Karnıma yumruk yemiş gibi oldum. Müthiş bir öfke duydum. Zihnimiz, kalbimiz, varlığımız darmadağınıkken maruz kaldığımız bu muamele tahammül edilemezdi. Adamın bunu söylerken öyle bir tavrı vardı ki sanki masasının altında kavun karpuz gibi birtakım çocuklar vardı da birini bize hemen o an çıkarıp verebilirdi. O muhayyel çocuklar adına da öfkem kabardı.
Neyse ki eşim ilk şaşkınlığını üzerinden atıp sadece evlat edinmeyle ilgili bilgi almak istediğimizi yineleyebildi.
“Derhal adam” bize hızlı ve kısaca evlat edinmeyle ilgili temel bilgileri aktardı. Genel çerçevede bilindiği üzere evlat edinme, belirlenen çocuğu evlat edinen ailenin kendi evinde tamamen öz çocuğu gibi yetiştirmesi, çocuktan birincil sorumlu olması anlamına geliyor. O zamana kadar ailesiz bir çocuğun daimi ailesi olmak üzere çıkılan bir yolculuk bu. Çocuğun, biyolojik ailesiyle irtibatı kesildiği için evlat edinen ailenin nüfusuna da kaydedilmesi işlerini kapsıyor.
Koruyucu ailelik biriminde yaşadığımız afallamadan sonra bu görüşme de bir şekilde sonlanınca artık birkaç damla dermanımız kalmıştı. Güçlükle toparlanıp oradan ayrılırken başvuru için gerekli evrakların listesini içeren küçük bir kâğıdı yanımıza aldık.
Sonraki günler öğrendiklerimizi biraz sindirip internet üzerinden detaylandırmaya devam ettik. O gün kurumdan çıkarken bile koruyucu aileliğe karşı hayli ağırlaşmış tereddüdümüz, evlat edinme konusunda bilhassa dini açıdan yaptığımız araştırmalarla kısa sürede ortadan kalktı.
Soy bağını çocuktan ve toplumdan saklamama şartıyla ve bir şekilde çocukla aramızda süt hısımlığı tesis etme durumunda evlat edinmemizin dini mahzurlarından korunabileceğimize ikna olduk.
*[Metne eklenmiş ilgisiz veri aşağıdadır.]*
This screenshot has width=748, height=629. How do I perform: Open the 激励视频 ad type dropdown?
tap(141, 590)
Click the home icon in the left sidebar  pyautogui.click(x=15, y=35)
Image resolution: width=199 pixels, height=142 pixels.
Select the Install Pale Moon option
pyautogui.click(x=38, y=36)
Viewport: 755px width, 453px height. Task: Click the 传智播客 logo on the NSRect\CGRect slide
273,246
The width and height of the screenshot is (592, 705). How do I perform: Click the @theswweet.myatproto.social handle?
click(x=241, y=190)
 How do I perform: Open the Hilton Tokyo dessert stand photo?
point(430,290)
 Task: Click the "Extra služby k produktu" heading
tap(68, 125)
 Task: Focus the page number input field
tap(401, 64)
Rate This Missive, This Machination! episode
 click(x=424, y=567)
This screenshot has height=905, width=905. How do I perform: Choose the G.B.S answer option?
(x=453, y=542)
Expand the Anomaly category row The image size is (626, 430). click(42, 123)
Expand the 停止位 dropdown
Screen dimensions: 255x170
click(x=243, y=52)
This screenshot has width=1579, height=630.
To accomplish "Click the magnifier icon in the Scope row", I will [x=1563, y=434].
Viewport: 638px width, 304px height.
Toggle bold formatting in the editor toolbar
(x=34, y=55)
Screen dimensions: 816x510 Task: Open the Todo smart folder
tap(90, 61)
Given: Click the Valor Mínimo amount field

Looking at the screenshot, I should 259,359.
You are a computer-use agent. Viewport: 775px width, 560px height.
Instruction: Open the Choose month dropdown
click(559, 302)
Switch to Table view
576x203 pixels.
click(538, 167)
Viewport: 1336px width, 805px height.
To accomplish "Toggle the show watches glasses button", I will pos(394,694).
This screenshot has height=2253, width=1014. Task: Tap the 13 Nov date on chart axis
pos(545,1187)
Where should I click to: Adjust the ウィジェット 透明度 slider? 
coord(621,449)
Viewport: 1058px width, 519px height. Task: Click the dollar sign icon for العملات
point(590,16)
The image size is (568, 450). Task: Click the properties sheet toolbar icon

Bu çok büyük bir adımdı.
Evlat edinen devlet memurlarına tanınan izin hakları da çok cazipti. En önemli ilk yıllarında çocukla baş başa olmayı mümkün kılabilirdi bu. Kuracağımız bağı kuvvetlendirmek için önemli bir fırsat olarak görünüyordu. Koruyucu ailelik için böyle bir durum şimdilik söz konusu değil maalesef.
Neticede git geli olmayan bir yetimle yetimliğimizi bölüşmek üzere evlat edinme modelinin bize daha uygun olduğuna karar verdik. Adım adım çocuğumuzla birlikte yürümeyi ve yavaş yavaş tecrübe kazanmayı daha kolay göze alabildik. Böylece koruyucu aile olmayı biraz daha sonraya erteledik. Allah onu da nasip eder inşallah.